It was one of the calls that we all hate to get. My 86 year old mom had broken her hip. The voice on the phone asked, “Could I rush to the hospital?” I did just that, but as I entered her room, the nurse informed me that she was unsure of the time of the surgery. The hip implant was not available. I smiled. It was a consignment inventory item that could not be located. I have a hard time getting away from supply chain.
US health care costs are $2.2 trillion/year: approaching $8,000 per person or 16% of the economy. The looming impact of the Health Care Reform Act are largely unknown, but no one argues that they will be significant. Solving the issues in the health care value chain will be a monumental, if not an insurmountable task. In May, I interviewed 17 Pharmaceutical executives on how they are preparing for increased regulation, process complexity and uncertainty. They are reading the pending legislation like tea leaves. Nothing is sure except change.
Needs a Redesign
Companies in the health care value chain are laggards. Historically, the margins have been too high for companies to place importance on supply chain, much less move to think about redefining the multi-tier, complex relationships within the value chain. Inventory positions are 25% higher than other process peer groups; and when I speak to a health care team, I feel that I have been jettisoned back in time 10 years.
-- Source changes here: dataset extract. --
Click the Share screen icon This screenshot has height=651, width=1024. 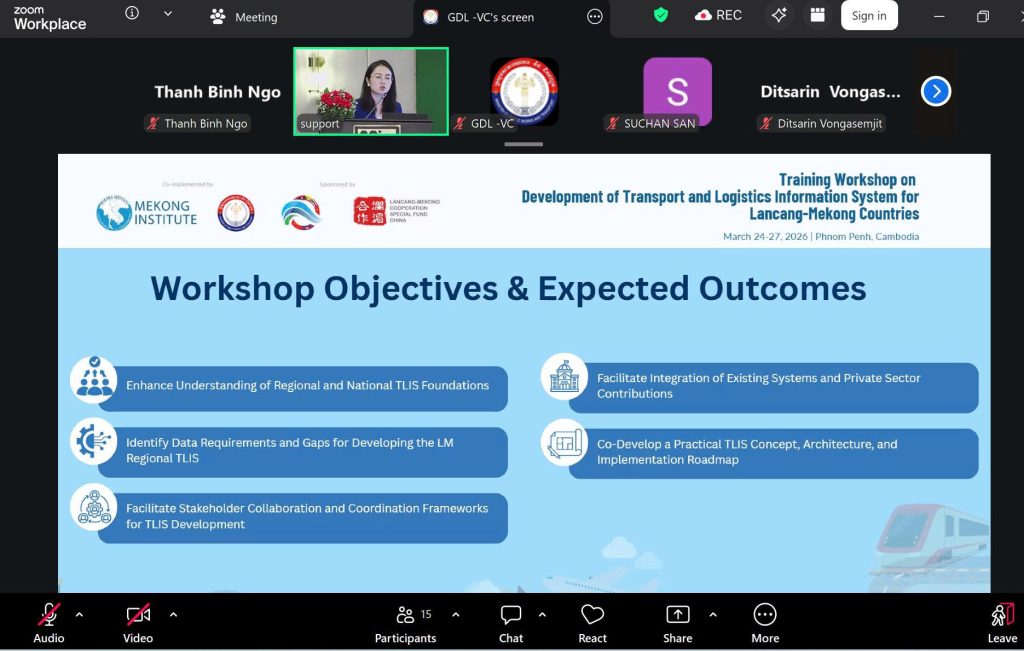(677, 623)
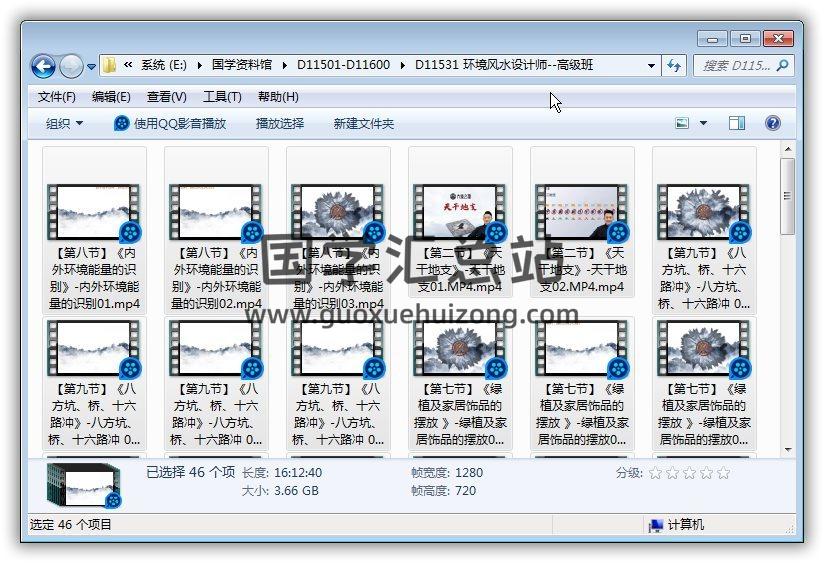Click 使用QQ影音播放 button
This screenshot has height=563, width=824.
[170, 123]
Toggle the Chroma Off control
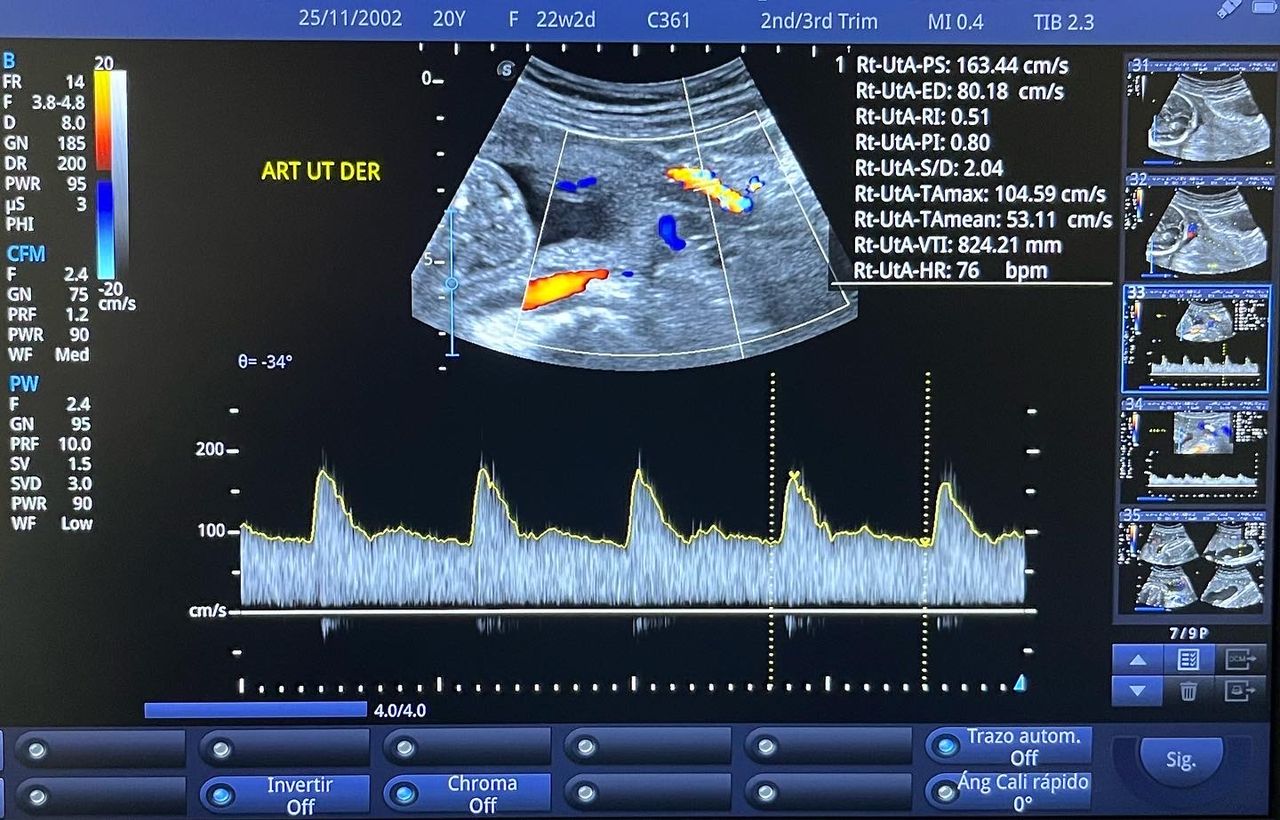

In May, I had the opportunity to speak at the Indianapolis Health Care Exchange and tour Clarian Health. Named as one of the “Best Hospitals in America” by US News & World Report for five consecutive years, Clarian Health is the result of a cooperative effort of three downtown Indianapolis hospitals to combine resources, research, staff and administrative procedures to serve 20 hospitals and health centers throughout Indiana . The team spoke on the importance of value chain initiatives. As I toured the facility, I was struck by two things:
1) The focus on supply chain is increasing. The increase in focus and importance is a good thing.
2) The primary thrust is on transactional efficiency and lean. I winced. We cannot save our way into value-based outcomes for health care. The greatest opprtunity for healthcare reform lies in the cracks of the links of the supply chain. The biggest opportunity is in the spaces between supply chain parties in the extended supply chain.The health care value chain needs to be redefined from the outside in.
In June, I had another opportunity to think about health care as I facilitated a panel at the UConnect conference. It was a conversation between Premier, a health care alliance for 2,300 hospitals, and Johnson & Johnson, a leading provider of medical devices, on the need for standards adoption for medical devices. Again, the gap between the as is and the to be state is large. As I held the hand of my mother, I thought about these discussions and the need for value-based outcomes in health care. The closer that you get, the more that you realize the magnitude of the problem and the opportunity. As the days in the hospital progressed, I came face to face with the real issues of health care. (Too many to elaborate in this blog!)
It will not be solved by traditional enterprise applications and supply chain approaches. These are band-aids in the face of a needed redesign. In this alert, I focus on two promising technologies to help companies build horizontal processes to improve revenue management:
Model N: The medicaid drug rebate program will apply a new rebate for new drugs and allow States to collect rebates on drugs provided through Medicaid managed care organizations. The rules are changing and IT system flexibility is paramount. There is no supply chain with a demand shaping program with the complexity and the waste of the pharmaceutical rebate programs. In the words of a client at Model N’s Rainmaker event, “if you have seen one rebate, you have seen one rebate.” Why? Each is unique, and the process complex. This customer had 40,000 customers, 650,000 products, 30,000 contracts, 19 primary rebate types, 27 order types and 12,000 types of sales. This type of rebate program cannot be solved by traditional Customer Relationship Management (CRM) or a partnership with SAP or Oracle ERP. (The rebate system for medical device implants-like the one for my mother–is depicted in figure 1.) It will grow even more complicated. There are two solutions that can help: Model N and iMany. With iMany’s recent product and management changes, my bet is on Model N.
Jonova: The second technology that I would like to see deployed more in is Jonova. This software enables a focus on value-based outcomes. It enables what-if analysis of supply chain complexity and the modeling of activities to assess cost and improve value. The upcoming release focuses on multi-tier activity-based costing and could help in top-to-top discussions with value chain partners and the redesign of the supply chain for value. It is also an excellent technology to assess the design of the supply chain in what-if modeling in Sales and Operations (S&OP). Jonova has 24 customers with a strong presence in health care . I would like to see more and more companeis question the complexity of supply chain depicted in figure 1. Jonova can help.
Time to Step up the Game
It is time for healthcare to step-up to the plate and redesign the supply chain to improve value. We cannot afford for a system this critical to health and well-being to continue to operate from left field.